Naan N Kabob

Photo by Joy WeberNaan N Kabob should be renamed Rice N Kabob, since the Tustin eatery prepares the latter platter 36 different ways. Rice with lamb kabob. Rice with fish kabob. Rice with beef, chicken and shrimp kabob. Rice with a type of falafel kabob. Redundant? No: regal.

The splendor of the Iranian diet—where meals as opulent as the Peacock Throne but without the cozy American connections are the norm—comes through even when you offer fast-food Persian grub as uniform as this. The blueblood treatment at Naan N Kabob starts with the complimentary lavash, light Persian flatbread that, like its mother country does geographically, situates itself between the Indian naan's herbed crunch and the rustic heaviness of a Middle Eastern pita. Naan N Kabob provides baskets of lavash, along with slightly melted butter cubes and a half-bulb of white onion cut into quadrants. You're supposed to lather the lavash with the butter and add some onion slices, roll it up like a burrito, and chomp. Feel the onion's unmitigated wallop overwhelm your sinuses and wince with pleasure: Isn't onion just lovely?

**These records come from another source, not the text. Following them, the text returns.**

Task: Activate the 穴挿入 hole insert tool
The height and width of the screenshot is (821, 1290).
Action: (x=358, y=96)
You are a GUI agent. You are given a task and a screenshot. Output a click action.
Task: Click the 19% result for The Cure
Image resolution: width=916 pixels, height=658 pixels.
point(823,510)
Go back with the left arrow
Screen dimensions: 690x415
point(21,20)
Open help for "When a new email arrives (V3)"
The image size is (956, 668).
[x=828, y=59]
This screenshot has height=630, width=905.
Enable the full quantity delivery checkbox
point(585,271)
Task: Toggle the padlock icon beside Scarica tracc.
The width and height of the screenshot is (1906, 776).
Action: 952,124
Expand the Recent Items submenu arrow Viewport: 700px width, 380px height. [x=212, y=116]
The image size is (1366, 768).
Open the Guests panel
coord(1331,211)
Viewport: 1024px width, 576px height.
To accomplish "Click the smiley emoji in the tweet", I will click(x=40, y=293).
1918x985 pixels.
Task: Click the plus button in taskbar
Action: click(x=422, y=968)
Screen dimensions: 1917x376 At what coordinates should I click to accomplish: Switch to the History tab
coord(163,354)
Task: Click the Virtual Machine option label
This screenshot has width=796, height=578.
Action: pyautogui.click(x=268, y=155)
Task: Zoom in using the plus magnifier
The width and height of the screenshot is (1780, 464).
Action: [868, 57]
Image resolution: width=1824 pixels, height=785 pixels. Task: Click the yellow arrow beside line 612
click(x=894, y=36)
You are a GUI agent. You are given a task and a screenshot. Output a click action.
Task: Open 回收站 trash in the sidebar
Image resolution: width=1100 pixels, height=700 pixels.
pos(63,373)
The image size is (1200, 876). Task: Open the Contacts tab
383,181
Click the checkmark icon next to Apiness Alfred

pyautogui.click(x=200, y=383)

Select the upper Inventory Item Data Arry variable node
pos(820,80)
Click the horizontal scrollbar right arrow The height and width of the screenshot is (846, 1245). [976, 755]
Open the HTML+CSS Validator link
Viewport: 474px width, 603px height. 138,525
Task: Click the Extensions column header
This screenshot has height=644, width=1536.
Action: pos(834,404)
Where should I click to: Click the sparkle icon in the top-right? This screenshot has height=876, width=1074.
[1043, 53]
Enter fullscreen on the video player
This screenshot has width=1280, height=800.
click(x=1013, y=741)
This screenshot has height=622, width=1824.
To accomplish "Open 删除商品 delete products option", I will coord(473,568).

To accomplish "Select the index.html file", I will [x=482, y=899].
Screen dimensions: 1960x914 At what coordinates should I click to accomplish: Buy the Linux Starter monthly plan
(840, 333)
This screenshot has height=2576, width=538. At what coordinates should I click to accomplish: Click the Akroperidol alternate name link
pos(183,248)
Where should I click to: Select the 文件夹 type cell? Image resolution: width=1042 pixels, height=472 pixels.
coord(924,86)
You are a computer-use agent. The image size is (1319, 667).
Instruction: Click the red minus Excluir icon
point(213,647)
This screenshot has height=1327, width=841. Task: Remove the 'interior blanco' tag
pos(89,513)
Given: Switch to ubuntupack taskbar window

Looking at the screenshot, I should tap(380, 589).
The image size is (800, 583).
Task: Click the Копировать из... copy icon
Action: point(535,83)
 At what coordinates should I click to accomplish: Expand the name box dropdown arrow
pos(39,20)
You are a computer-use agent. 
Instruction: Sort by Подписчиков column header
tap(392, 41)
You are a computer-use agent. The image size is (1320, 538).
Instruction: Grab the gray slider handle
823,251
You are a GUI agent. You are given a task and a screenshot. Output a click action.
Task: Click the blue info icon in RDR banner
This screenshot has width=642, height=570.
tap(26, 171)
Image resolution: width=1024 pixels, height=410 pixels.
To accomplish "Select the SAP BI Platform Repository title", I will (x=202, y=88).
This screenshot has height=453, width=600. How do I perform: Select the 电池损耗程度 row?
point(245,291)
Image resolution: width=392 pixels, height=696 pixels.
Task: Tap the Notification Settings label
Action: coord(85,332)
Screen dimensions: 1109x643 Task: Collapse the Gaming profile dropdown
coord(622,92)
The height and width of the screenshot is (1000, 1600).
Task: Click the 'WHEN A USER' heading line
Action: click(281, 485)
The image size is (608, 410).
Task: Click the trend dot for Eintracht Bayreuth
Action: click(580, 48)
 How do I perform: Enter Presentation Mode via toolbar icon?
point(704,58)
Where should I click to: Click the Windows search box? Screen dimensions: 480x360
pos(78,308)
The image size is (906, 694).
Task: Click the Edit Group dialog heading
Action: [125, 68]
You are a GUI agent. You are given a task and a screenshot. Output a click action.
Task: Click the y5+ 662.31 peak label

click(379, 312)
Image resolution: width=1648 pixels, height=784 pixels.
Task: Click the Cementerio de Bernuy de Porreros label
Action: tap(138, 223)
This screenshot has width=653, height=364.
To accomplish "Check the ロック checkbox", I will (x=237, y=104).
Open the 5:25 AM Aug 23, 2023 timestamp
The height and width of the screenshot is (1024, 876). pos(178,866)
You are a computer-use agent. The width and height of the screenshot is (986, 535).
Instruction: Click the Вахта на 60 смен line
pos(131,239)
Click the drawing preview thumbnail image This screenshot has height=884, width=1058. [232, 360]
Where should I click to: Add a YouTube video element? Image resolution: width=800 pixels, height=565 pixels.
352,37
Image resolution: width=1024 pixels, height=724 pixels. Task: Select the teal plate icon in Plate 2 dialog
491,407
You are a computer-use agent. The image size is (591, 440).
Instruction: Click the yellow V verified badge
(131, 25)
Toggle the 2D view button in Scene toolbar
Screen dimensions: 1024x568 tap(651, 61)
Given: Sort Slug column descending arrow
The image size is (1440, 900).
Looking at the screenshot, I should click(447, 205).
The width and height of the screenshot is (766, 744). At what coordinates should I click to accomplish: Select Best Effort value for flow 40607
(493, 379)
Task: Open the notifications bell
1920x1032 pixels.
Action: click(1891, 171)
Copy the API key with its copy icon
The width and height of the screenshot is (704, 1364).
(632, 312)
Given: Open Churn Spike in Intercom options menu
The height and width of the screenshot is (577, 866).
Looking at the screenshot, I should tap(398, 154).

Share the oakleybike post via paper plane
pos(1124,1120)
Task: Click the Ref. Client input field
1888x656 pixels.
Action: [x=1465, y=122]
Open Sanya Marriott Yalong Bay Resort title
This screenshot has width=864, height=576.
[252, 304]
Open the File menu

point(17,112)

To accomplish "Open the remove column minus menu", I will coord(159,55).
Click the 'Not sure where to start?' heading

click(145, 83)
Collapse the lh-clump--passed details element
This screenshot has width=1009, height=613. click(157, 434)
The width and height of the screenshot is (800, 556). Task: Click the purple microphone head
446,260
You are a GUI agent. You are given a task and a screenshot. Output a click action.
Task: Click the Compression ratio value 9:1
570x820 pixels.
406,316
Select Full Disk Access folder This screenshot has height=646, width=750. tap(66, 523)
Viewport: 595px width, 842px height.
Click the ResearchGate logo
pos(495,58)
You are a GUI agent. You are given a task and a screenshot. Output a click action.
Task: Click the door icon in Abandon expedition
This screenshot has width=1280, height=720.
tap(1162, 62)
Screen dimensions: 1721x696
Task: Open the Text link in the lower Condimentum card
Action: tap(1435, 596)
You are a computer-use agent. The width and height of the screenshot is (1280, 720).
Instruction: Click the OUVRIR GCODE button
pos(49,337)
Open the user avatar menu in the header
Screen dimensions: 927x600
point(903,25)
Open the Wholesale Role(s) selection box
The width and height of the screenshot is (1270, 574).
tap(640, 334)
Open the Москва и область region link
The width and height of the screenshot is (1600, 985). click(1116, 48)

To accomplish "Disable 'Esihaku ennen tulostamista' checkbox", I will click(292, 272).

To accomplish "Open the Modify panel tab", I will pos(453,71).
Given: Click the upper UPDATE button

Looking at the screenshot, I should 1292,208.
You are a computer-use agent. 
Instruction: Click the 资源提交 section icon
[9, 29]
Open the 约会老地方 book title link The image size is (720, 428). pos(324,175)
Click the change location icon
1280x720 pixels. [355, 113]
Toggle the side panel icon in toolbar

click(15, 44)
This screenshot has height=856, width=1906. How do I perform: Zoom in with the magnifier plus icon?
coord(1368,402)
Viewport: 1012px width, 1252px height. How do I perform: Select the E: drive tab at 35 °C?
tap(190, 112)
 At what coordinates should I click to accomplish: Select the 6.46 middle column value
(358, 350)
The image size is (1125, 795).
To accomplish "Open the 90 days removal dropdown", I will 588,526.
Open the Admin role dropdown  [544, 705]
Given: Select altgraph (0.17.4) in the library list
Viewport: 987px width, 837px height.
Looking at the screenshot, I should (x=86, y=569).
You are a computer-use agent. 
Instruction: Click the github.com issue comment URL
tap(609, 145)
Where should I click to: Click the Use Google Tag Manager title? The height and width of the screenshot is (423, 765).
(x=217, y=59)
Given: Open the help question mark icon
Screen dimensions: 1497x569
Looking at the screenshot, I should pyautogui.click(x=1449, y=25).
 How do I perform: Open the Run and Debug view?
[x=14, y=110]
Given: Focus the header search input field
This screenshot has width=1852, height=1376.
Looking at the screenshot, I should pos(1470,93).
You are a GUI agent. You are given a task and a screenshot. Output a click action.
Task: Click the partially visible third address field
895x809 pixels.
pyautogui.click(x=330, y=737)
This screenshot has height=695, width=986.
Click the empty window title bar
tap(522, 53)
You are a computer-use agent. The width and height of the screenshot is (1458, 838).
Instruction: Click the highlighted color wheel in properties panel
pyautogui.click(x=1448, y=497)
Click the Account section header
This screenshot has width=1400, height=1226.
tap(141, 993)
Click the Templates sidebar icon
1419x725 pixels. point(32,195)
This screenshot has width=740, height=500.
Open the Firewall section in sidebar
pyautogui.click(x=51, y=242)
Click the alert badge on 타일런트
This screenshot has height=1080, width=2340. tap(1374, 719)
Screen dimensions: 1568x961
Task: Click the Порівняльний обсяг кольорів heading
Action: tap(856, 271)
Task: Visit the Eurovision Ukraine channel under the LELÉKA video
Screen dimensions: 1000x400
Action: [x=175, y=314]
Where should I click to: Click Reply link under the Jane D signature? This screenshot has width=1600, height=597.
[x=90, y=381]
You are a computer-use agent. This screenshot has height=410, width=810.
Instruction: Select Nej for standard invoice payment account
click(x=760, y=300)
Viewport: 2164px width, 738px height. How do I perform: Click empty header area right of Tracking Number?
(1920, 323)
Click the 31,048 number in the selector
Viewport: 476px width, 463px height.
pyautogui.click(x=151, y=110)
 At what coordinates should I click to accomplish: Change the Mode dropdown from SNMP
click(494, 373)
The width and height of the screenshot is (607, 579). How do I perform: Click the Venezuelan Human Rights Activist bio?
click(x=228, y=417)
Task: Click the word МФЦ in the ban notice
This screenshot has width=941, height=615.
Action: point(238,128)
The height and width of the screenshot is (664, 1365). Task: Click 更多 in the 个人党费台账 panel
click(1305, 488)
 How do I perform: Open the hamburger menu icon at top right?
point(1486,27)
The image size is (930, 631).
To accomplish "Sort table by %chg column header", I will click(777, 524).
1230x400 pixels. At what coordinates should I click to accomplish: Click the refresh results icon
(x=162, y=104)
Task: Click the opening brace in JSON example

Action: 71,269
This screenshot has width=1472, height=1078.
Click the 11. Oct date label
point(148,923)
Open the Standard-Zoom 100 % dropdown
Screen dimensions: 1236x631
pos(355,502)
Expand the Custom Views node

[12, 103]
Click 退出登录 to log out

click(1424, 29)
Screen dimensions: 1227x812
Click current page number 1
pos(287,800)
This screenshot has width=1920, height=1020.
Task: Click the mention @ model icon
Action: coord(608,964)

The bitter lavash/onion sandwich serves as a necessary jester, though, to the fragrant forests of rice dishes dominating Naan N Kabob's menu. Long-grained basmati accompanies everything, but a couple of dollars extra rewards you with the kingly rice mounds known as polo, Iran's most famous export outside of fatwas. It doesn't matter which polo you choose—the sweet zereshk variety, dyed burgundy due to the many cherries included; zesty alobalo (rice mixed with cranberries); or the adas kind, its raisin and caramelized-onion bits coalescing into the finest union since East and West Germany tore down the Berlin Wall. All the polos are worthy of the Shah of Shahs.

As stunning as the rice is at Naan N Kabob, it's secondary to—even unworthy of—their kabobs. The chicken or beef koobideh is the finest I've tasted in the county, bumpy ground meat cylinders dripping with their savory juices, not mushy like those unfortunately found in so many local Persian restaurants. Though whitefish chunks are only okay, shrimp kabobs are miniscule masterpieces, the crustaceans retaining their salty marine snap while assuming the intense smokiness of a tandoori-cooked snack. All kabob choices arrive with grilled vegetables that are the equivalent of charred candy—the red M&M in this packet is a whole tomato, skin as black and shiny as obsidian, interior moist like a water balloon. Stick a fork into the tomato and watch its juices gush forth like a Texas oil well, one of the finer spurts you'll ever encounter outside the bedroom.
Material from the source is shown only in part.